> _BRANO DEL DOCUMENTO_

──────────────────────────────

Chiediamo la “castrazione chimica”
La cosiddetta “castrazione chimica” non è altro che una terapia farmacologia, tesa ad attenuare la libido, anche chiamata “terapia antiviolenza sessuale”. L’ennesima violenza avvenuta a Roma, nel parco della Caffarella, ai danni di due ragazzi – episodio che tanto fa discutere la politica in queste ore – non permette di perdere altro tempo.
Sono necessarie misure adeguate, volte a prevenire ed a punire, efficacemente, i reati, in particolare le violenze sessuali. “Criminali” stranieri o italiani? Non è questa la questione, ciò che importa – e che deve essere chiaro – è che un violentatore, un pedofilo, deve pagare le sue azioni anche con la “castrazione chimica”, oltre che con la reclusione in carcere.

──────────────────────────────

> _DATI DI PARTENZA_
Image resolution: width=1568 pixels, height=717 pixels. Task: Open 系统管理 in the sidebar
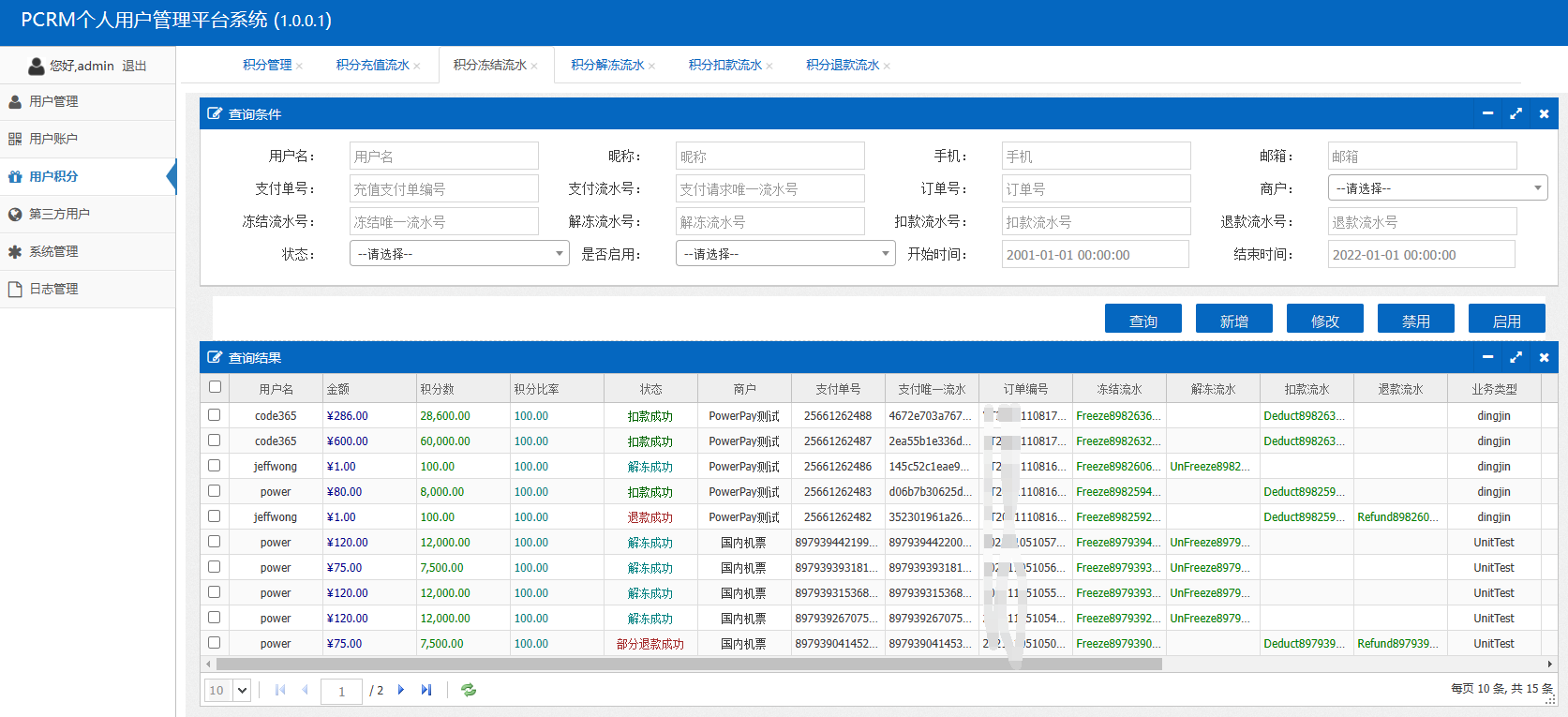[x=53, y=251]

──────────────────────────────

> _ESERCIZIO DA SVOLGERE_
Ricopia il brano sulla castrazione chimica da "Sono necessarie misure" fino a "reclusione in carcere." incluso.

> _SPAZIO RISPOSTA_
Sono necessarie misure adeguate, volte a prevenire ed a punire, efficacemente, i reati, in particolare le violenze sessuali. “Criminali” stranieri o italiani? Non è questa la questione, ciò che importa – e che deve essere chiaro – è che un violentatore, un pedofilo, deve pagare le sue azioni anche con la “castrazione chimica”, oltre che con la reclusione in carcere.